The group holds monthly meetings, which Jeff Ramold of Hackney and Associates attends to discuss the kill sheet data. The meetings are also used to cover other issues important to their business like the environment and rations.

Kernen and Herzberg have different feelings about relinquishing the job of marketing hogs. Kernen is glad he doesn't have to do his own hog marketing. "One thing I hated was going back and forthover price from one packer to another," he says.

Herzberg, on the other hand, enjoyed visiting with the different buying station managers. "It's a little different putting your trust in somebody else's hands," he admits.

Smith says giving up control over marketing is probably the most difficult thing for producers to accept when joining the group. "If you've had your hands around everything, it is tough to give that up," she explains. "But like one of our members said, 'I think we have to give up something to remain independent.'"

In July when hog prices skidded well below $40/cwt., John Kernen and Jim Herzberg were selling a portion of their hogs for $43.25/cwt.

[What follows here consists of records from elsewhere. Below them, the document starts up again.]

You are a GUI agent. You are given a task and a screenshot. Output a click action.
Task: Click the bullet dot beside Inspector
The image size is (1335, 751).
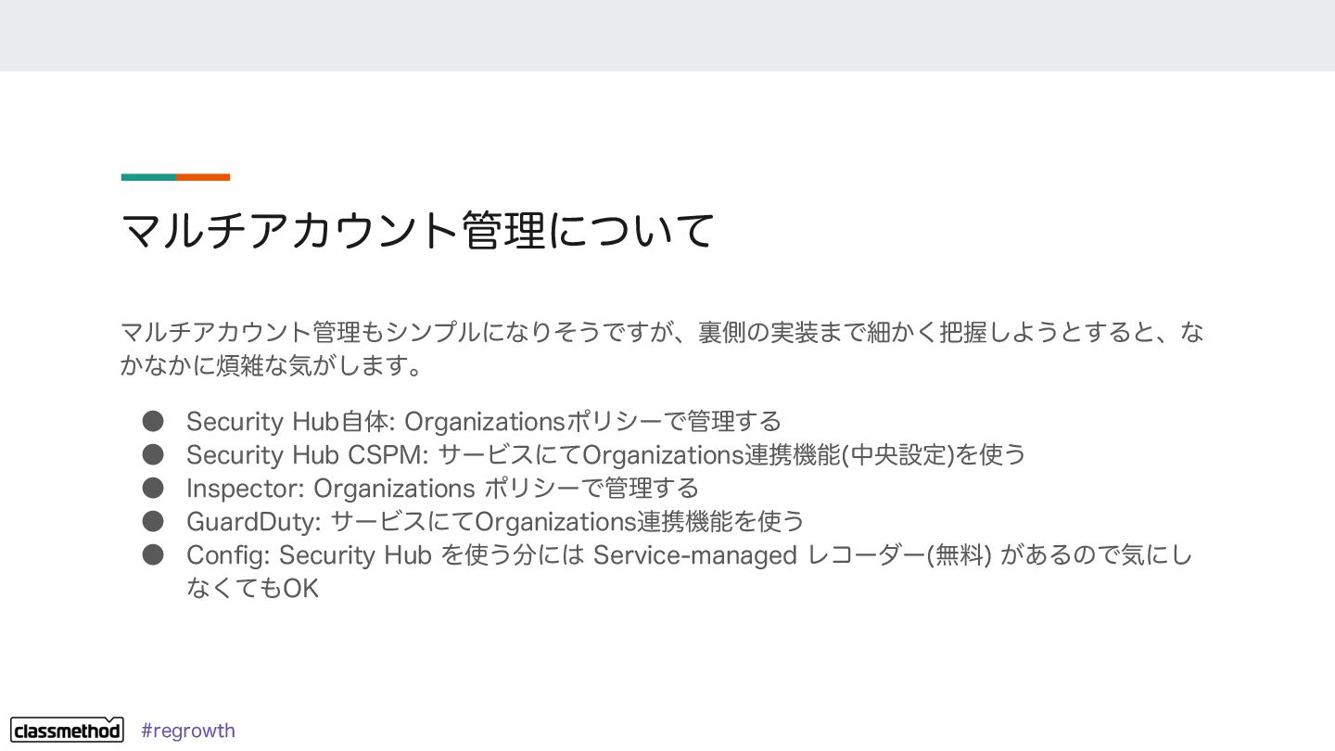click(153, 488)
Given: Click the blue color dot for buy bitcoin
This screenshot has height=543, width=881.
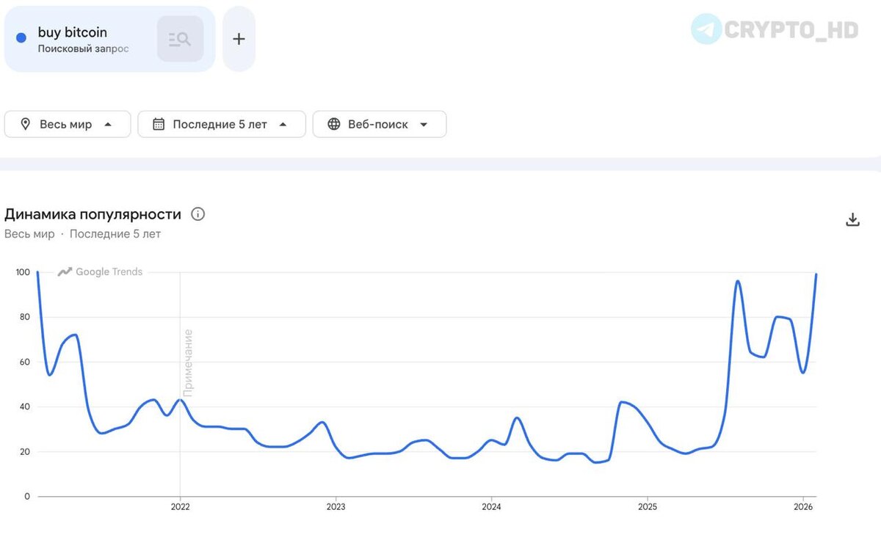Looking at the screenshot, I should click(x=21, y=37).
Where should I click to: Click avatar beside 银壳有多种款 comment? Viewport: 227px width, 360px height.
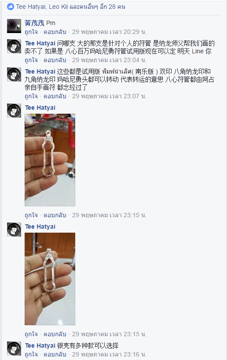[14, 348]
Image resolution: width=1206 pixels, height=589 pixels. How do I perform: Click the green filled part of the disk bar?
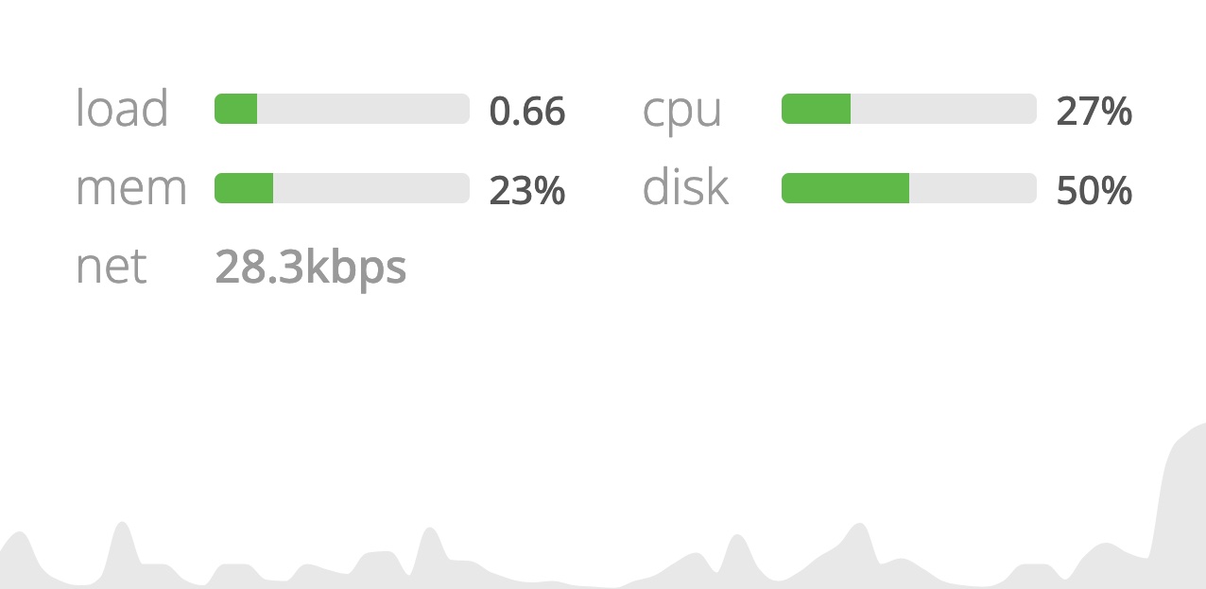click(845, 188)
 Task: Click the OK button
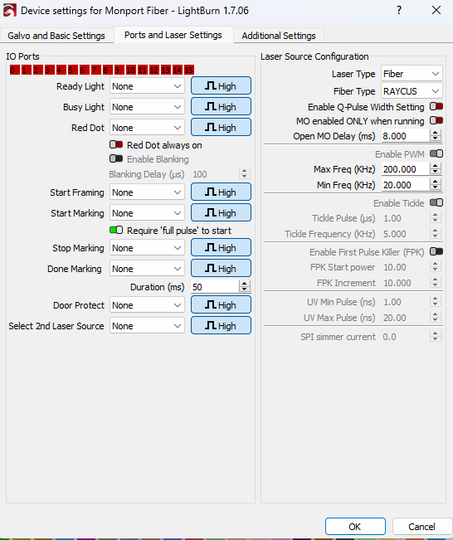[x=355, y=527]
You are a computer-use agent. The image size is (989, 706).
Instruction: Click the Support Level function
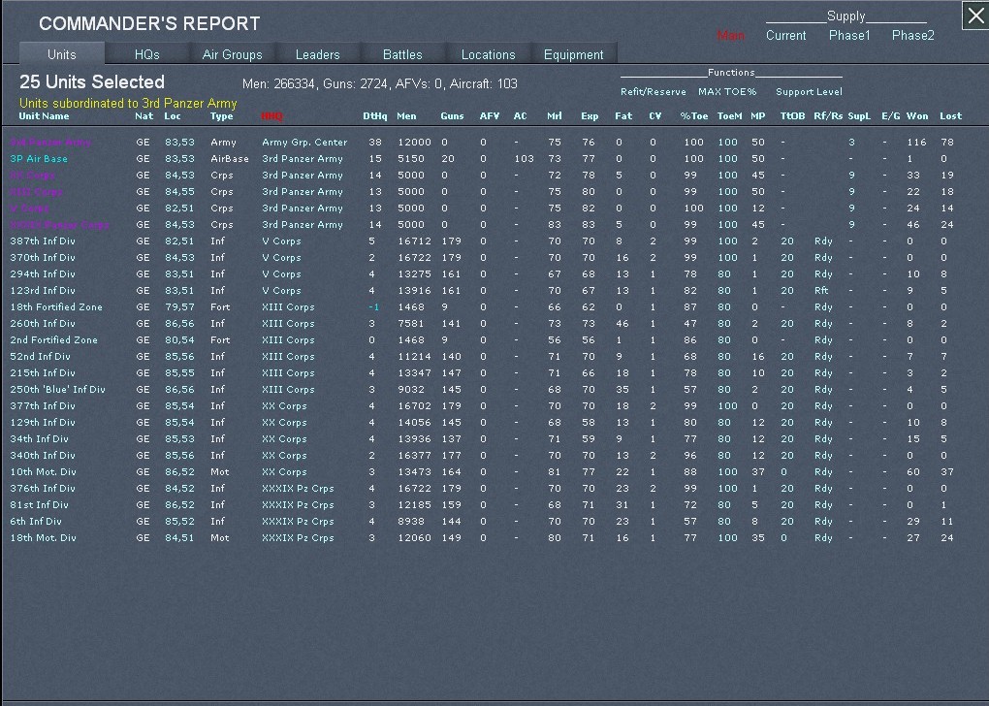click(809, 92)
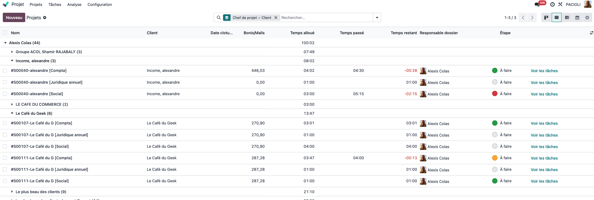Viewport: 594px width, 200px height.
Task: Tick checkbox for #S00040-alexandre [Compta]
Action: click(5, 71)
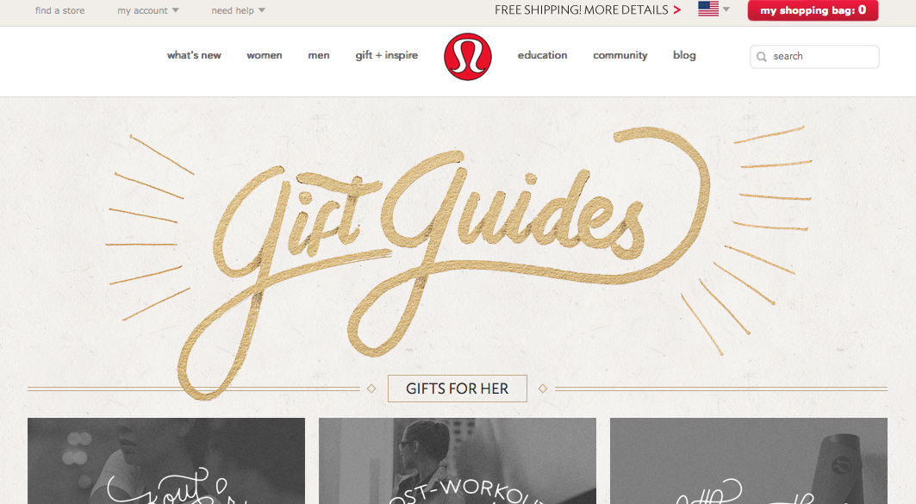This screenshot has height=504, width=916.
Task: Open the men navigation item
Action: pos(318,55)
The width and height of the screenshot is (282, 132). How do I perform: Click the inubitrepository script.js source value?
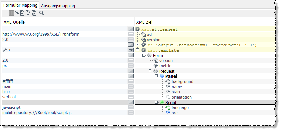pyautogui.click(x=37, y=113)
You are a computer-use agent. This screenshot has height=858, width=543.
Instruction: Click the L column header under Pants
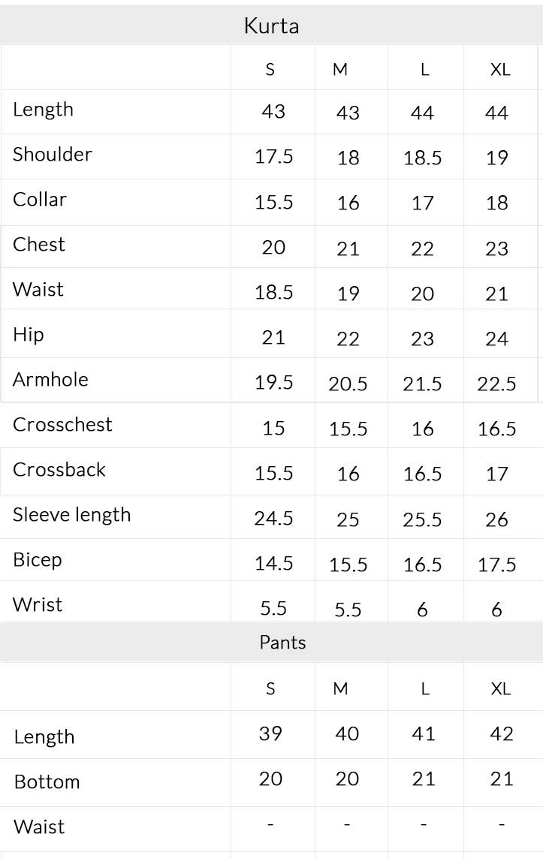point(425,688)
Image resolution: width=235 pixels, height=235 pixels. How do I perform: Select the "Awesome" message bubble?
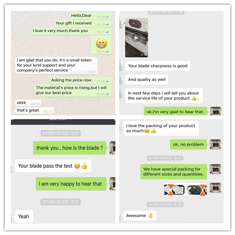click(140, 216)
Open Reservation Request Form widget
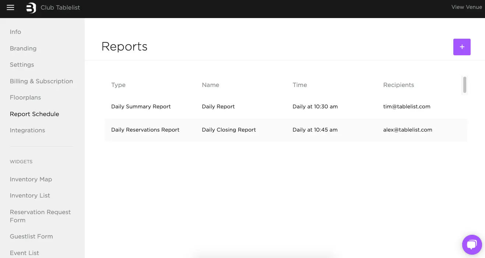 pyautogui.click(x=40, y=216)
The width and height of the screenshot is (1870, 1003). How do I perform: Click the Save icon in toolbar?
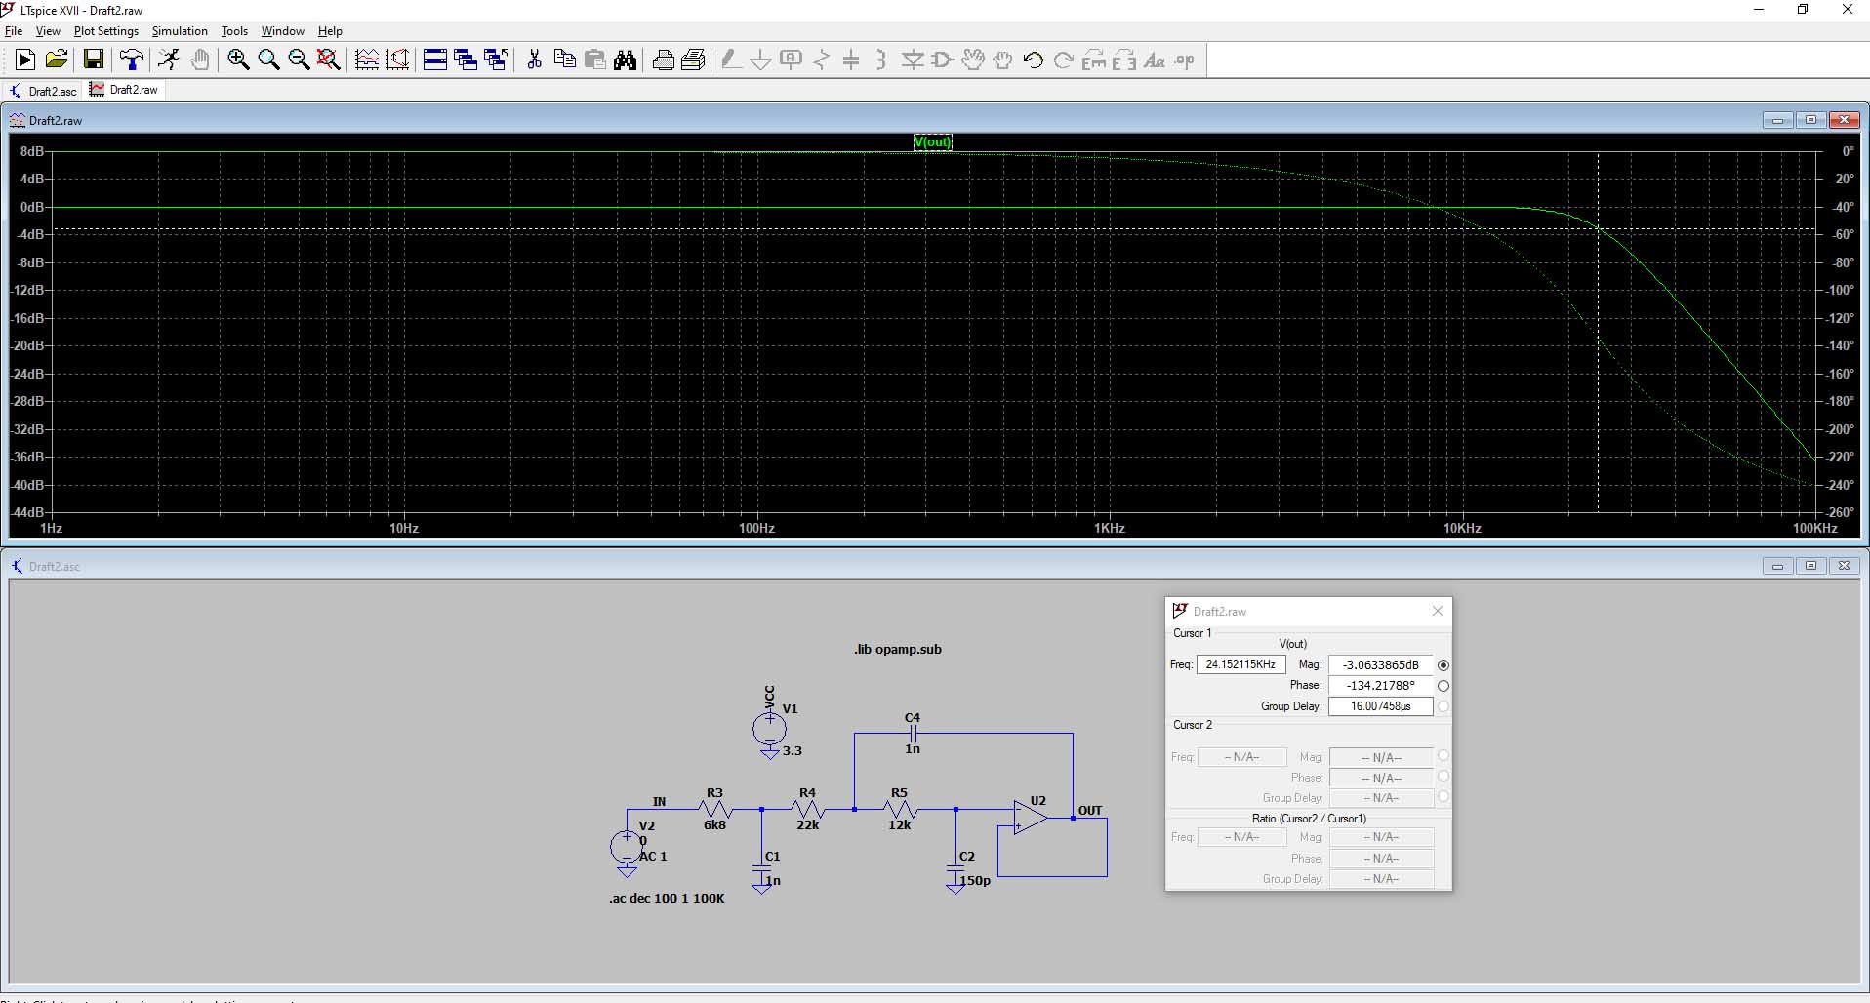point(94,60)
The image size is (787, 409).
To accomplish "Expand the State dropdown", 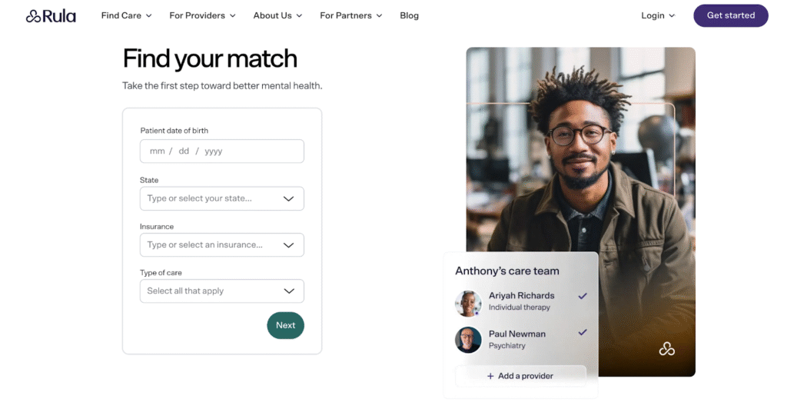I will tap(289, 198).
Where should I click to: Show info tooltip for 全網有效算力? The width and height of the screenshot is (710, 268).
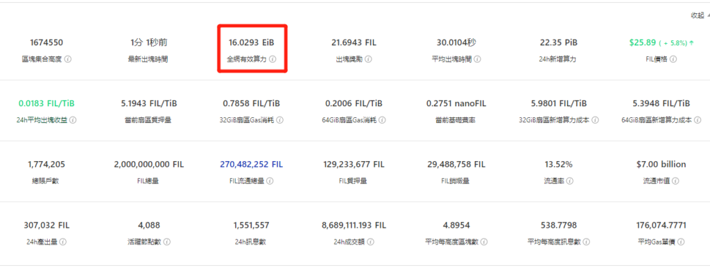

And he wasn't accumulating debt under a packer's window contract either.

Instead, the two Villisca, IA, and three other area producers received this guaranteed price on 25-50% of their hog production. They signed a 6-month contract with a packer last winter guaranteeing the price.

The contracts these producers entered represent one of several creative tools producers now use to cover marketing risk. These producers used Walt Hackney who operates Hackney and Associates, Omaha, NE, to negotiate the contract.

In a separate deal, Hackney also markets hogs for Kernen and the producers as part of the Southwest Iowa Swine Enhancement marketing group. (See story above.)

The contract Hackney negotiated was for a guaranteed fixed price for a certain period of time, regardless of cash price. This is quite different than the price formula negotiated for the marketing group.

The impetus for the fixed price contract started last winter. "We did this because we felt hog prices were going down," Kernen explains. "We were protecting ourselves."

Working with Hackney, the producers set a narrow price window they wanted to lock in with a packer. They wanted the contract to run six months, starting in March. When setting the window price, the producers considered their own cost of production and an average of the futures hog market for the time period they wanted covered.

"We gave them a window to work with because the price was really going up and down," Kernen says.

The negotiations between Hackney and the packer took place in late December and early January. Based on the futures hog prices then, the price looked like the packer was making a good deal.

Usually the packer will then cover his exposure in the agreement with a hedge on the futures market. The advantage of this situation is the producers have no margin calls. They also know from one delivery to the next what they will receive for their hogs in the contract.

For the Villisca-area producers, the contract paid off big. "Now we are way ahead (with $43.25/cwt.)," Kernen says. "There has been a lot of $34-35/cwt. hogs during this time frame. In March, April and May, we averaged $7-8/cwt. over the actual market."

Today, the group is looking for another opportunity to negotiate another contract with the packer. However, the futures prices and cash market are so low, they are unable to lock in anything above $38-39/cwt.

In addition, packers aren't as aggressive about negotiating when prices are low.